Demand analysis
in the natural language processing of the man-machine dialogue, the user's statement has a variety of expressions, such as "I Like You", "You are I like" expression is the same meaning, how to make computer understanding of these diverse sentences, in the face of all kinds of synonymous problems, can make the same question and answer, this article tries to pass The syntax tree, the dependency tree and other tools convert a variety of questions into a more uniform form of sentences to facilitate computer recognition of these statements.
Feature representation
Our goal is to solve the diversity of Chinese sentences, considering that if words are used directly as a feature, it is possible to complicate problems due to the combination of diversity, for example: ① you are loved by me; ② She is loved by me, can be converted into the same form ① I like you; These same forms are categorized as statements, and the computer organizes the answers according to these classifications.
In the above example, we can consider labeling to solve the problem of complex composition, can be based on domain knowledge of semantic labeling, but also the use of grammatical parts of speech tagging. Considering the difficulty of domain knowledge induction, this paper uses the second method to solve the problem. For example: ① I like you, I like her, can be labeled as PN + V + PN.
Feature Selection
There are two kinds of tools in natural language processing, such as syntax tree, dependency tree , we can consider using syntax tree, part-of-word labeling of dependent tree, grammatical edge, tree structure, etc., to represent the same class of statements, the same class of statements give it a rule to convert it to a unified form of the statement.
Model selection
after the feature is selected, how to use the same class of statements to record a rule to convert to a uniform form of the statement, this article uses the synchronization tree to replace the grammar model.

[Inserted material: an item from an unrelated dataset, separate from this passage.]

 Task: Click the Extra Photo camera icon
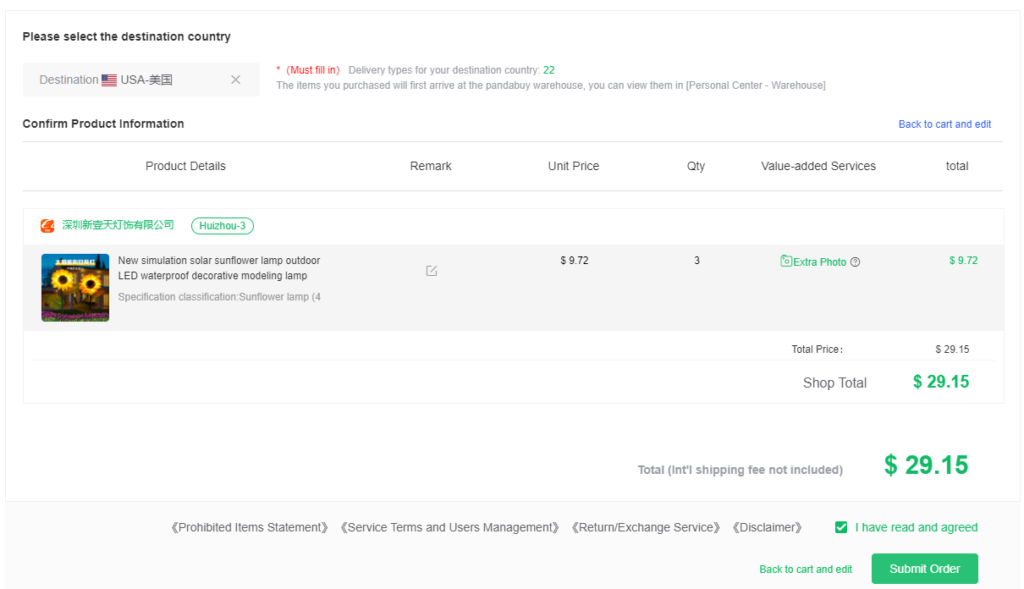785,261
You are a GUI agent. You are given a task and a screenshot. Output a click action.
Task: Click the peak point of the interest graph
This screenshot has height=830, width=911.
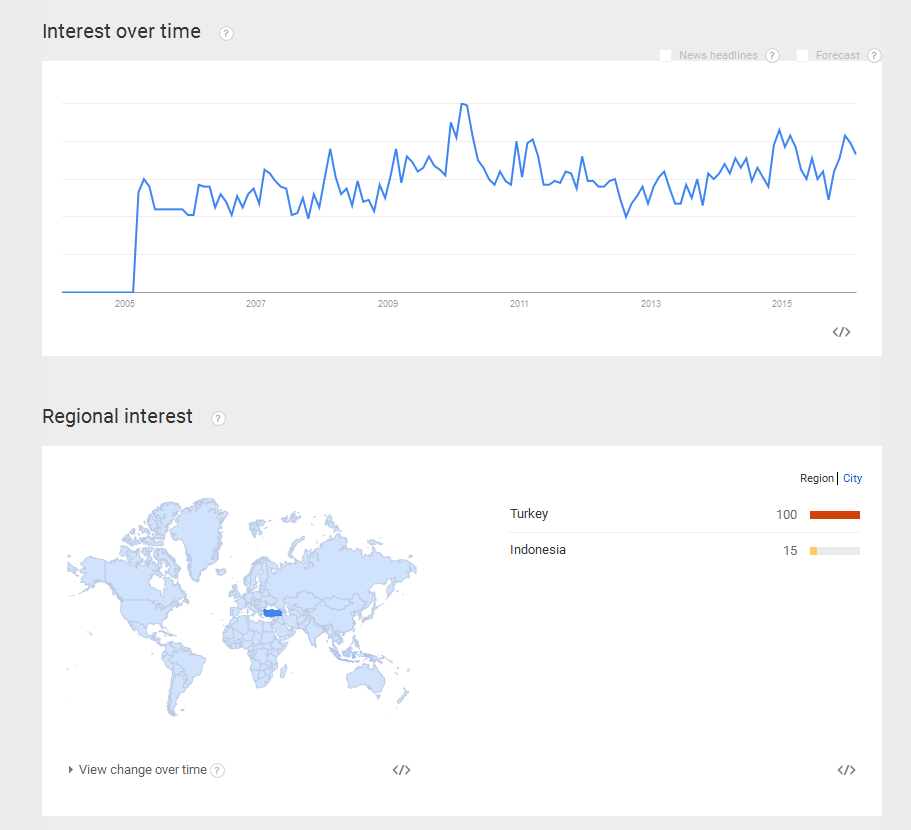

Data collated fromsentence Compression as Tree transduction.pdfAndA statistical machine translation model based on the synchronization tree substitution grammar. pdfExcerpt fromthe principle of artificial intelligence and its Application (2nd edition)
Insentence Compression as Tree transductionArticle, an abstract abstract reads:
"This paper presents a tree-to-tree transduction method for sentence compression. Our model was based onSynchronous Tree Substitution Grammar, a formalism that allows local distortion of the tree topology and can thus naturally capture structural mismatches. " The author proposes a method based onSynchronization Tree Substitution grammar(stsg,synchronous Tree substitution grammar), the trees-tree transform sentence compression algorithm.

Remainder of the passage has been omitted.